The thing is…explorations are never simple. And people are sometimes threatened by complex stories. They want the simple version. The simple version is familiar.
Not only are we threatened by complicated stories, but we also struggle to express them. It’s much easier to tell (and sell) a beginning-middle-and-happily-ever-after narrative about How I Lived with My Monster Mother than it is to tell the story of your evolving feelings and your changing perceptions of your fairly ordinary mother, who turns out not to have been quite the monster that you initially thought.
But it’s literature’s responsibility and privilege and glory to tell these complicated stories and to explore messy truths—the kind that many of us run away from in our day-to-day lives. And ideally, in order to prevent simple narratives from driving out complex narratives, we need to find ways to incorporate our own self-doubts and confusions into the work. The essay is a perfect form for that.
One of the most instructive aspects of this book for me was the story of your daughter’s adoption. This was an international adoption, and you describe travelling to China to meet your child for the first time. But because this book spans such a large segment of your life, the story doesn’t end there.

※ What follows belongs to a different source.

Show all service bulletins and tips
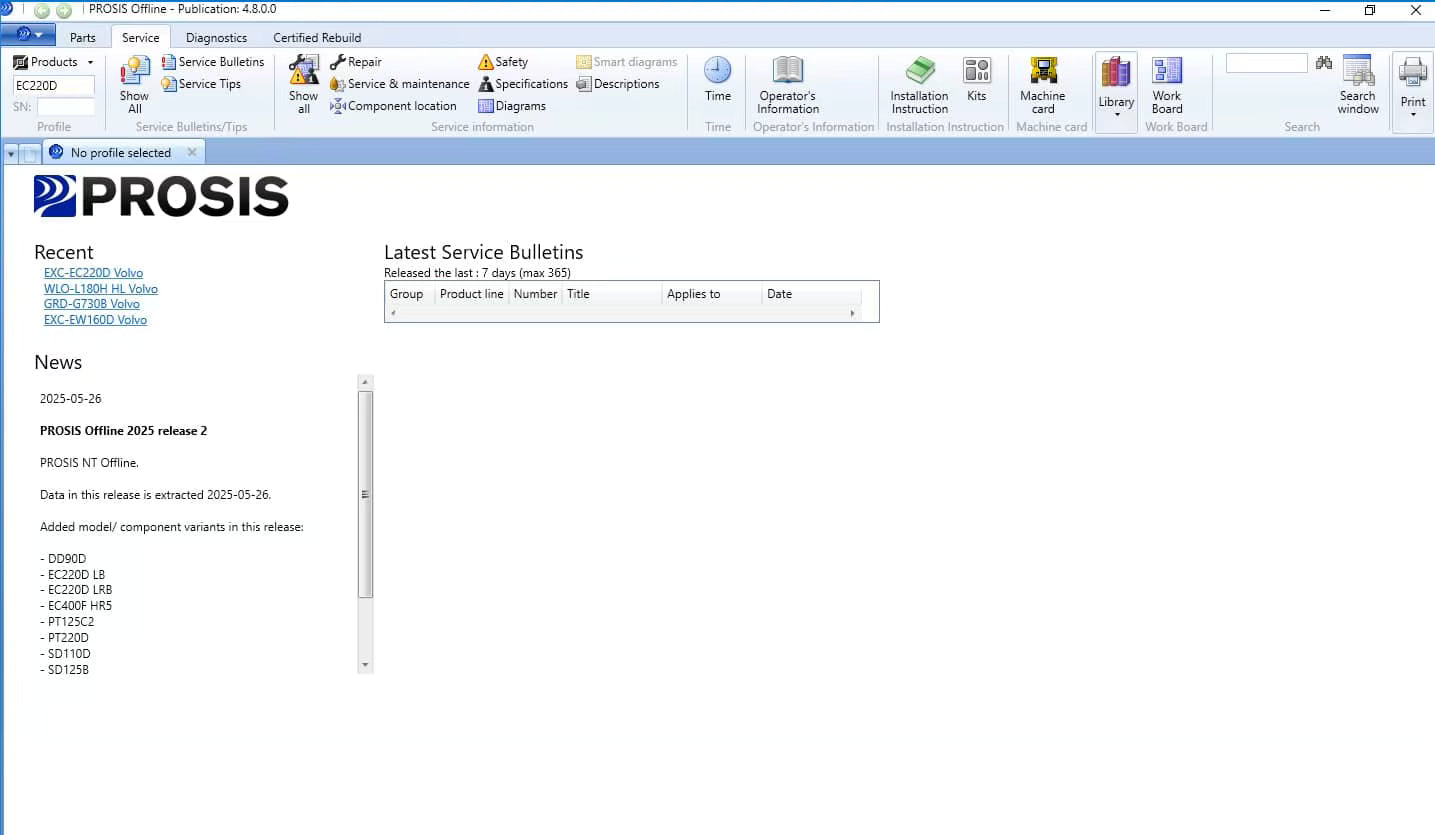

Instead, we follow you and Maia for several years as you struggle and work through the reverberations of what it means to have started life in the way that your daughter did (you describe the neglect and abandonment she was subjected to in the first ten months of life). Perhaps you could talk about the decision (if that’s what it was) to present Maia’s arrival into your life not simply as a happy ending, but, I suppose as a new chapter.
I like that phrase, “a new chapter.”
And you’re right, I did make a decision not to stop at the “happy ending” of adoption. This goes back to my answer to your earlier question. Having lived for a few years with our daughter, I felt the dominant narratives about adoption were overly simple. (Perhaps this applies to all parenting narratives, to some degree, especially narratives about the early years of parenthood.)
Anyway, I didn’t see our family or families like us represented in anything I read in the media or in the children’s books or even in the novels I had seen up until then. Typically, adoption is either sentimentalized as an answer to everyone’s prayers, or it is dismissed as an inferior way to form a family. I wanted to tell one story of what it is really like in all its messy wonder.
The anxiety of writing about others, and especially your daughter Maia, comes to the fore in the essay “Mama’s Voices.” This is such a strong piece of writing for so many reasons.
Thank you! And thanks also to Fiona Tinwei Lam, (http://fionalam.net/) who encouraged me to write this piece. She and her co-editors had already accepted a proposal for a completely different piece to be included in Double Lives: Writing and Motherhood, but when she heard the story about my experience at a writing conference, she urged me to switch tracks and write about that instead.